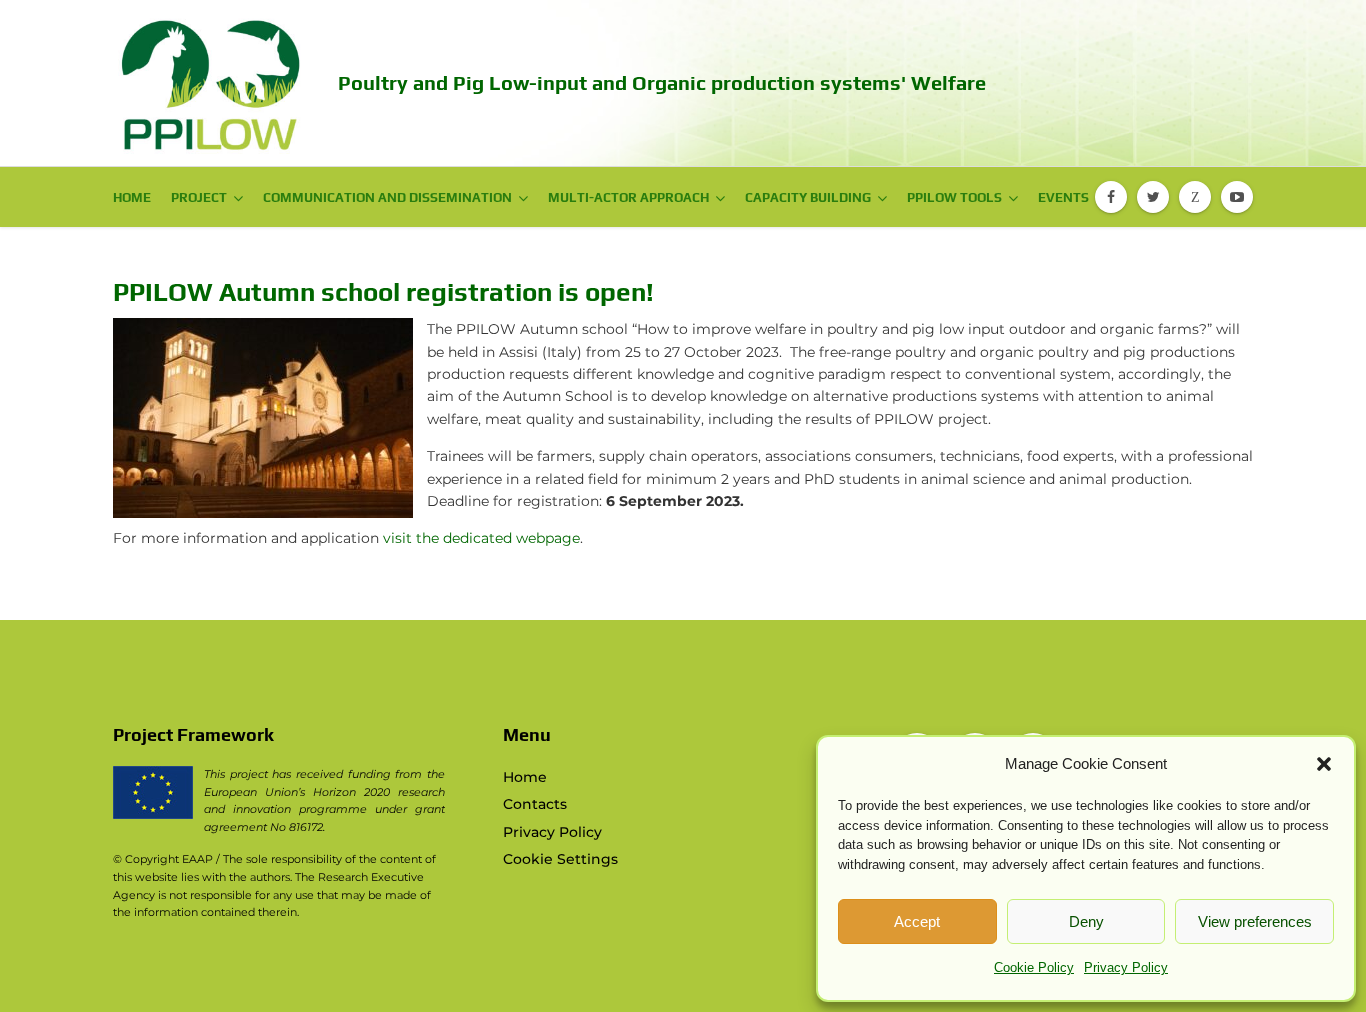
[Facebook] (1111, 197)
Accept (917, 921)
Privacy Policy (1126, 967)
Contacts (535, 804)
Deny (1086, 921)
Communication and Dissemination (387, 197)
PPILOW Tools (954, 197)
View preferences (1255, 921)
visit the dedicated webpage (481, 538)
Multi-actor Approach (628, 197)
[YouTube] (1237, 197)
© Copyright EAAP (163, 859)
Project (199, 197)
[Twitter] (1153, 197)
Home (132, 197)
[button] (1324, 764)
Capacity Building (808, 197)
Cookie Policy (1034, 967)
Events (1063, 197)
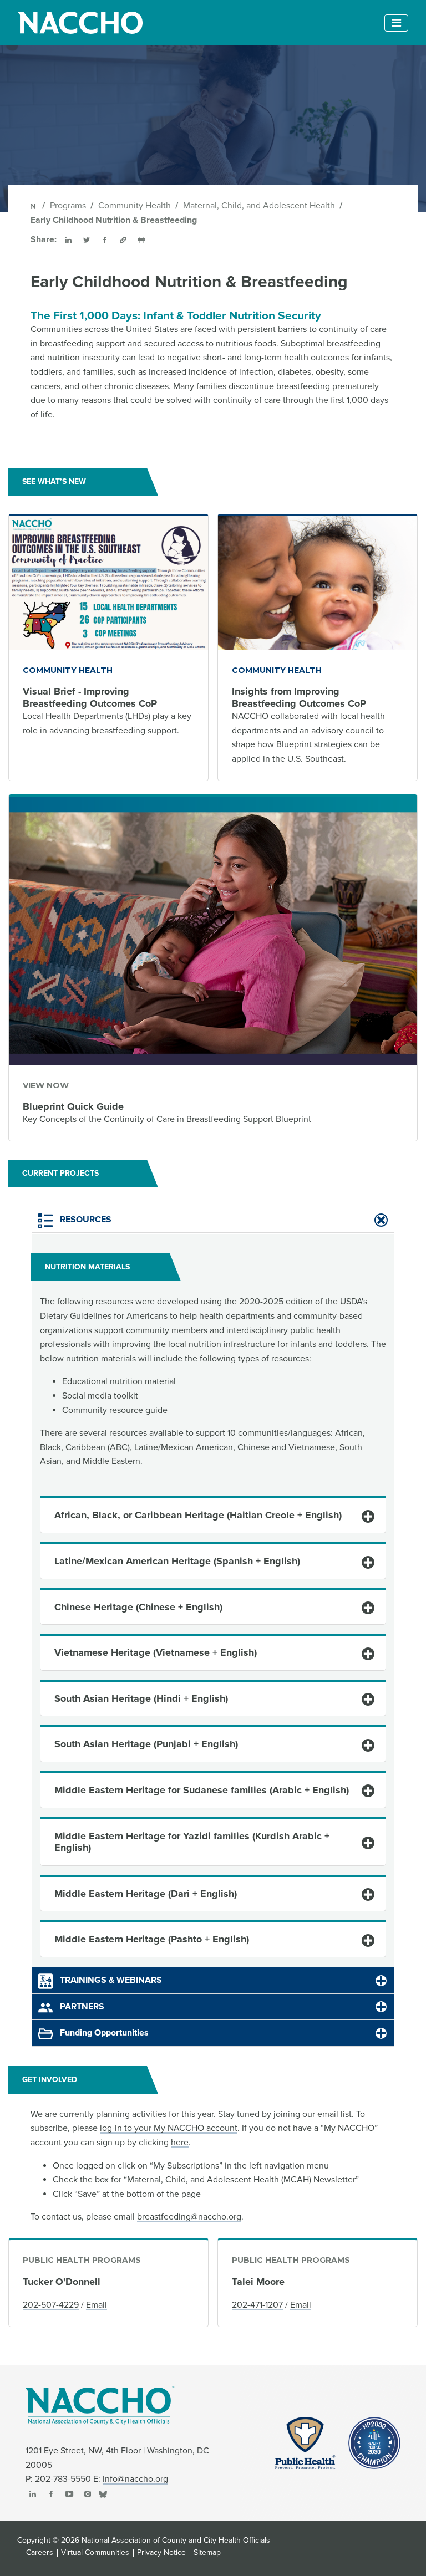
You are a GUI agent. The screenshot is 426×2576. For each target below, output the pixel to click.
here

*THE TASK*:
Copy out all of the material exactly as written, without its pictures.

*YOUR SOLUTION*:
[Facebook] (1111, 197)
Accept (917, 921)
Privacy Policy (1126, 967)
Contacts (535, 804)
Deny (1086, 921)
Communication and Dissemination (387, 197)
PPILOW Tools (954, 197)
View preferences (1255, 921)
visit the dedicated webpage (481, 538)
Multi-actor Approach (628, 197)
[YouTube] (1237, 197)
© Copyright EAAP (163, 859)
Project (199, 197)
[Twitter] (1153, 197)
Home (132, 197)
[button] (1324, 764)
Capacity Building (808, 197)
Cookie Policy (1034, 967)
Events (1063, 197)
You are a GUI agent. The screenshot is 426×2576. For each target below, output the pixel to click.
here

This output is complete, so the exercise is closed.